What information is available on inequalities and the substance of disadvantages?
Comparative data revealed strong social inequalities and discrimination against migrant HCWs and racialised groups in the HCWF. This was especially documented for BAME doctors in the UK (53, 54, 56–60) and ethnic minorities in Brazil (17, 62, 63). Black HCWs faced the strongest discrimination in most countries included in the analysis, as shown for the UK (53, 56, 57, 61), Brazil (17, 62), USA (64) and Canada (65). Differences within the group of Black HCWs must also be considered. For instance, data from the UK-REACH UK showed that vaccine hesitancy was lowest in the group of White British HCWs (21%) followed by White Other (29%), but it was much higher among Black Caribbean (54%) compared to Black African HCWs (33%) (57). An international report on nurses highlighted inequalities related to both race/ethnicity and migrant status (67). In Sweden, data illustrated the strongest disadvantage for HCWs from EU countries other than Sweden (66). German research looked more generally at migrant HCWs and revealed some disadvantages (45, 51, 52), but no coherent pattern could be identified.
Regarding the substance of inequalities, the scarcity of knowledge is even more serious. More than two third of the studies included in our analysis were concerned with just two major thematic areas: vaccination coverage and attitudes/hesitancy (55–57, 59, 60, 64, 66) and infection and fear/risk of infection (51–53, 62, 63, 65). Disadvantages and discrimination were reported for all countries and both topics, except for one study in the UK that specifically investigated the persistence of vaccine hesitancy and did not identify significant differences related to an ethnic group (55). Other disadvantages for migrant HCWs were reported for personal protective equipment (PPE) (54, 65), mental health (58), and more generally higher levels of experienced inequalities (17, 61, 67).
Taken together, the existing literature reveals an overall scarcity of data on inequalities and disadvantages of migrant HCWs and lack of standardised categories coupled with a limited scope of research that was primarily concerned with medical items.
What evidence is available on intersectionality and major categories of inequality?
Data collected in different countries highlighted that the disadvantages of migrant and racialised groups of HCWs during the pandemic strongly intersect with other inequalities, and may thus affect the migrant HCWF in different ways. Comparative research was able to identify a bundle of items that may intersect with the migration/racial status. The results showed that inequalities were created on all levels: the health system, the organisational settings, professional settings and individual conditions (Figure 1). Some selected examples illustrate the complexity of intersectional dynamics.

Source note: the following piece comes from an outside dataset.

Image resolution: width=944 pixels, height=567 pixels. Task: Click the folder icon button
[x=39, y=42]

To begin with, “systemic racism” was reported from a survey in the US (64). Qualitative studies carried out in the UK added further evidence that “institutional and structural racism” created inequalities and discrimination in the HCWF (58–60). A multi-country nursing report brought the importance of new health labour market policy and welfare state arrangements into the debate, which were enhanced by the “redistribution of power relations” during the pandemic (67).
Magri and colleagues (17), referring to Brazil, added in-depth information on intersecting dynamics enhanced by macro-level policy and healthcare governance. The authors argued that the conditions of the Brazilian National Health Service (SUS) “with its structural problems exacerbated by the recent precariousness and cut of recourses” [(17), p. 1439] determine what resources frontline HCWs have during the pandemic. They observed that some elements of discrimination “started from the professional characteristics of frontline workers,” yet professional careers are intertwined with “racial and gender markers” that are therefore relevant to understanding the dynamics of individual reactions of HCWs [(17), p. 1440].

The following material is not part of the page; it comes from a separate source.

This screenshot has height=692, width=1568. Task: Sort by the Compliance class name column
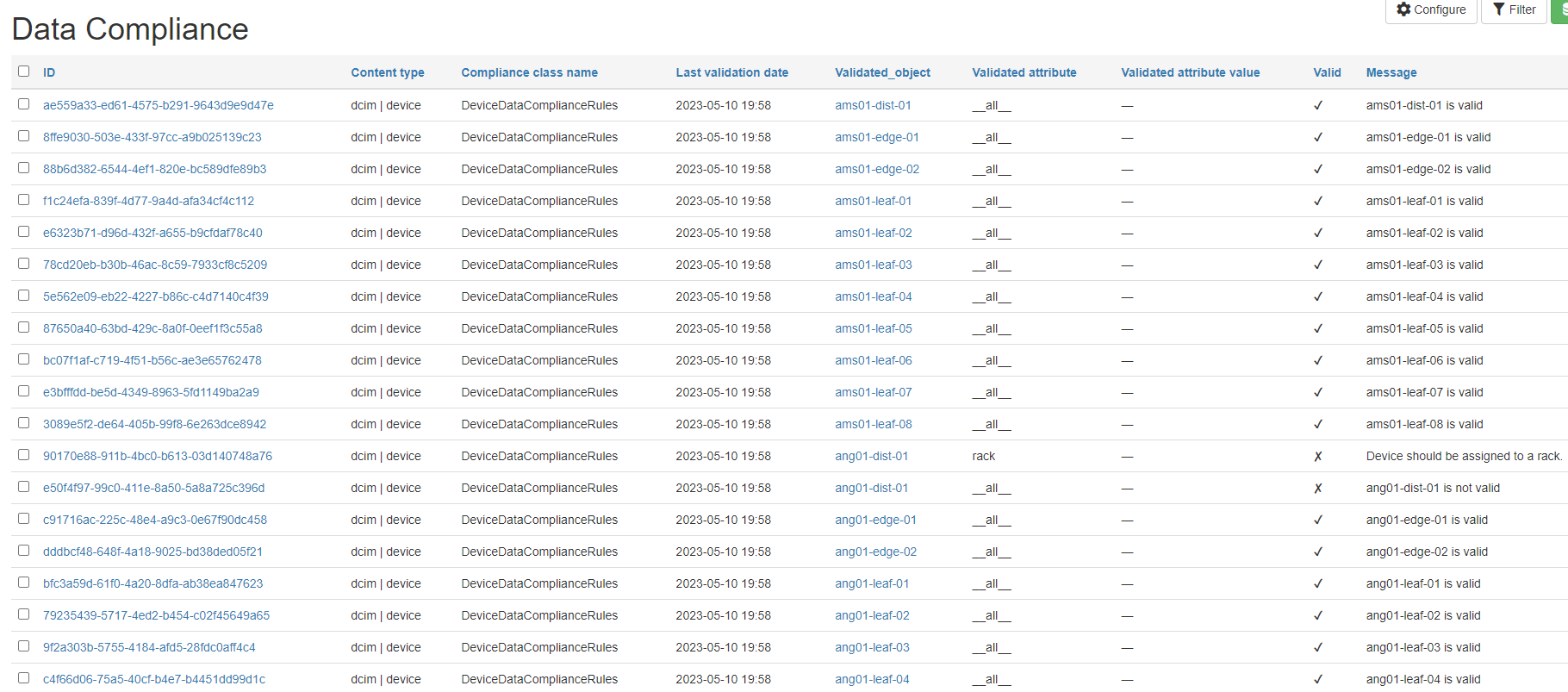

Viewed through this intersectional lens, the research was able to explain, for instance, higher vulnerability to the conditions caused by the COVID-19 pandemic in the overlapping groups of Black women and community healthcare workers, who had less access to testing and training and felt less well-prepared than White men (17). A German study provided further evidence of the crucial intersections of health workforce governance, profession and gender, highlighting that the German system based on predominantly non-academic education of nurses has created inequalities for migrant nurses (45). Foreign-trained nurses often hold academic degrees and thus experience downgrading of their qualification in Germany.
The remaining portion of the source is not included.